> **Activity**:
Using the material below, set down only the line containing "Given: Select checkbox" and the lines after it, unchanged.

> **Exercise input**:
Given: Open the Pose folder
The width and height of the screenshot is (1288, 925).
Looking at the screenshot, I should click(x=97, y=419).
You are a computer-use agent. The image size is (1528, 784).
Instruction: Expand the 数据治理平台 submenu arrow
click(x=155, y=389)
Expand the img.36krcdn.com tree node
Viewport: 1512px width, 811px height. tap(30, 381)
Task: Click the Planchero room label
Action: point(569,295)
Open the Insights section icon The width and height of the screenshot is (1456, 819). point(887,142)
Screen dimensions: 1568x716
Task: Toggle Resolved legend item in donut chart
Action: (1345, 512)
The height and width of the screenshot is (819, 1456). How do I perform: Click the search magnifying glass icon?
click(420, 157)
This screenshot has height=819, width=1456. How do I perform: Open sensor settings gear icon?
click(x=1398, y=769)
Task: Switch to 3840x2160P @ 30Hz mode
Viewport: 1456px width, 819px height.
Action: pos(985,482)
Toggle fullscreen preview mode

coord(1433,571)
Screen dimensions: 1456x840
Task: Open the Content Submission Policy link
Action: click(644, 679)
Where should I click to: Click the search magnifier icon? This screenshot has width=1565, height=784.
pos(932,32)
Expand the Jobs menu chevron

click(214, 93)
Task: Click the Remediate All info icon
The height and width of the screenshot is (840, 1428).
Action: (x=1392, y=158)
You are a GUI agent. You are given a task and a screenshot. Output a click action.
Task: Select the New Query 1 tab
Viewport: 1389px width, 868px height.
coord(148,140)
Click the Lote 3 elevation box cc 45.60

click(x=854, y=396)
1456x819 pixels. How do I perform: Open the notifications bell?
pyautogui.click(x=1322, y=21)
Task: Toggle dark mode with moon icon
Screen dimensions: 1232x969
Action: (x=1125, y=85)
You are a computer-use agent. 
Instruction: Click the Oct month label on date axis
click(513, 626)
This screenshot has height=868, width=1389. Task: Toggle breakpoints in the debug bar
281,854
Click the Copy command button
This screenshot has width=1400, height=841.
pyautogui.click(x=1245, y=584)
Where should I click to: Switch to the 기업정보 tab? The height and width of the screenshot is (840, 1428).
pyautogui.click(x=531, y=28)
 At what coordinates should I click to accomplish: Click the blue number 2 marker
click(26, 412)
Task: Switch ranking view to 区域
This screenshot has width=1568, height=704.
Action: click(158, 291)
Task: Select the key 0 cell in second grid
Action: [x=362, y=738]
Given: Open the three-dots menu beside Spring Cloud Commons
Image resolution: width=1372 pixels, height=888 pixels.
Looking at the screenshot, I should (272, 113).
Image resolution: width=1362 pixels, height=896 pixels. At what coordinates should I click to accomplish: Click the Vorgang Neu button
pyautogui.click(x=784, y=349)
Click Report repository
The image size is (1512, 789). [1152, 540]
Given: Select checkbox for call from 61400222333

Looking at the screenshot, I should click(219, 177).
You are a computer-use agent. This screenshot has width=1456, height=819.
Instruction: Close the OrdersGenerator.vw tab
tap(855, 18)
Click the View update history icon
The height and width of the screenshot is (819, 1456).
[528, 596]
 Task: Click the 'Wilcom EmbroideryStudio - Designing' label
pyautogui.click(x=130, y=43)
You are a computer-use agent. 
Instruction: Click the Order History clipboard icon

> **Reply**:
Given: Select checkbox for call from 61400222333

Looking at the screenshot, I should click(219, 177).
You are a computer-use agent. This screenshot has width=1456, height=819.
Instruction: Close the OrdersGenerator.vw tab
tap(855, 18)
Click the View update history icon
The height and width of the screenshot is (819, 1456).
[528, 596]
 Task: Click the 'Wilcom EmbroideryStudio - Designing' label
pyautogui.click(x=130, y=43)
You are a computer-use agent. 
Instruction: Click the Order History clipboard icon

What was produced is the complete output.